L’avenir doit être conçu comme la réalisation d’une étape supérieure de la civilisation humaine universelle, non comme un modèle simplement plus « juste », voire plus « efficace », de la civilisation que nous connaissons (la civilisation « moderne » du capitalisme).

Premier écueil pour l’organisation du débat : le risque de rester sur le terrain des vœux pieux, un remake des socialismes utopiques du 19 ième siècle. Pour l’éviter il faudrait s’assurer de la participation de personnes de grande compétence sur les sujets suivants :

-quelles sont aujourd’hui nos connaissances scientifiques en matière d’anthropologie et de sociologie qui remettent en question les « utopies » formulées dans le passé?

-quelles sont nos connaissances scientifiques nouvelles concernant les conditions de reproduction de la vie sur la planète ?

-peut-on intégrer ces connaissances dans une pensée marxiste ouverte ?

Second écueil : éviter d’aborder en même temps que ces problèmes ceux concernant les voies et moyens pour avancer dans cette direction.

Dans ce cadre général on donnera toute sa place aux projets d’émergence des Etats et des peuples d’Asie, d’Afrique et d’Amérique latine. La première vague de des émergences, qui s’était déployée avec succès entre 1950 et 1980, s’est essouflée. La page tournée a permis aux puissances impérialistes de reprendre l’initiative et d’imposer le « diktat » (et non le prétendu « consensus ») de Washington. A son tour ce projet de mondialisation sauvage est en voie d’imploser, offrant aux peuples des périphéries la possibilité de s’engager dans une seconde vague de libération et de progrès. Quels peuvent être les objectifs de cette seconde vague ? Différentes visions politiques et culturelles (réactionnaires, illusoires, progressistes) s’affrontent ici, dont il faudra étudier les chances.

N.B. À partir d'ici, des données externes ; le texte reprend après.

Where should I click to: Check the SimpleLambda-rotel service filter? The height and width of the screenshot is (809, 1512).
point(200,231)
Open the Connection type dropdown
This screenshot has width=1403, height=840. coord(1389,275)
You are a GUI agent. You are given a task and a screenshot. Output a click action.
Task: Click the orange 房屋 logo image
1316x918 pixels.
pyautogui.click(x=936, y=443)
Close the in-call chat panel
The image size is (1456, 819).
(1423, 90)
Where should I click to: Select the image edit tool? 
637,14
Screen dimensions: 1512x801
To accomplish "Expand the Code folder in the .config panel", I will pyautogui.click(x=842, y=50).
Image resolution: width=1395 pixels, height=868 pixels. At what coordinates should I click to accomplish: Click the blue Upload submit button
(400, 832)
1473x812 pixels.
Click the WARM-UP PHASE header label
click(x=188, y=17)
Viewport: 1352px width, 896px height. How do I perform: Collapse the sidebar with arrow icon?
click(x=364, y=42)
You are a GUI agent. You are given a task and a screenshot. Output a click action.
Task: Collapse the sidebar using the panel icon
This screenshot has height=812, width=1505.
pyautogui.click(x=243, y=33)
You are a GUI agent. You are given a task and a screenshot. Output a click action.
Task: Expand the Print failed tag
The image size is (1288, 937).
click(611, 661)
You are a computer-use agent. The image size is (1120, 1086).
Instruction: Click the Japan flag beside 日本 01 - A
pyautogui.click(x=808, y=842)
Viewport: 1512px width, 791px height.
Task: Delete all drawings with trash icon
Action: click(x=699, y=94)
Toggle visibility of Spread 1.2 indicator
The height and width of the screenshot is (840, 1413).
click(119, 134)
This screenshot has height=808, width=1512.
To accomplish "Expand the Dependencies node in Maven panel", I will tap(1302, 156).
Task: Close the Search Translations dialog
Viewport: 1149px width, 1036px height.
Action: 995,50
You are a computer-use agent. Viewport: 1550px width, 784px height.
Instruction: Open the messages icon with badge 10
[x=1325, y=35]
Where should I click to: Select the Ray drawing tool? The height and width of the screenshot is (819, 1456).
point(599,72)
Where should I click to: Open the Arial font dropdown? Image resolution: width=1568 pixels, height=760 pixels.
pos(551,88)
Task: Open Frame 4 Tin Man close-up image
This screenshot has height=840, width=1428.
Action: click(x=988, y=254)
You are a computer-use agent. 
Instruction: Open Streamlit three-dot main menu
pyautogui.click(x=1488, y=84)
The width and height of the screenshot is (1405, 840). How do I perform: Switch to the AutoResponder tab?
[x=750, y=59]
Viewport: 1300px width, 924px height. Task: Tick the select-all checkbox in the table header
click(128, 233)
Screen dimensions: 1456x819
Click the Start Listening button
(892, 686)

Nous nous inscrivons dans la perspective d’alternatives radicales ouvrant la voie au dépassement du capitalisme.

 

THEME CINQ : Organisation des luttes : unité et diversité des forces progressistes actives

On revient ici sur la question permanente et majeure concernant les partis politiques, les syndicats, les mouvements et les luttes, les leaderships, les avant-gardes etc

Ces questions permanentes de l’histoire des temps modernes  ont toujours inspiré des réponses théoriques et pratiques diverses, voire conflictuelles. Dans certains moments l’ambition d’unifier toutes les forces progressistes en action a occupé le devant de la scène, dans d’autres moments –comme le nôtre- la diversité a paralysé l’efficacité des luttes et laissé à l’adversaire l’avantage de l’initiative. Le moment actuel est caractérisé, selon moi (Samir Amin) par le déploiement de processus de « prolétarisation généralisée, segmentée et diversifiée à l’extrême », différents concrètement d’un pays à l’autre.

 

Je renvoie ici à mes développements concernant ces transformations et les stratégies audacieuses nécessaires pour faire face au défi.

 

MODALITES DE LA MISE EN ŒUVRE

Le projet de poursuite de nos débats, esquissé ci-dessus à partir de nos débats d’Alger, évite de « reproduire » un second « colloque d’Alger », pour proposer une série de rencontres permettant d’approfondir les analyses et les propositions d’action sur des questions précises. On retiendra pour le moment les cinq thèmes examinés plus haut, sans préjuger de suggestions que proposeront les collègues de nos réseaux.

Le format de ces rencontres doit être conçu pour permettre des avancées dans nos réflexions : nombre limité de participants (15 ?), choix exigent de personnes compétentes dans les domaines définis, préparation de la rencontre par la rédaction et circulation de documents introductifs travaillés.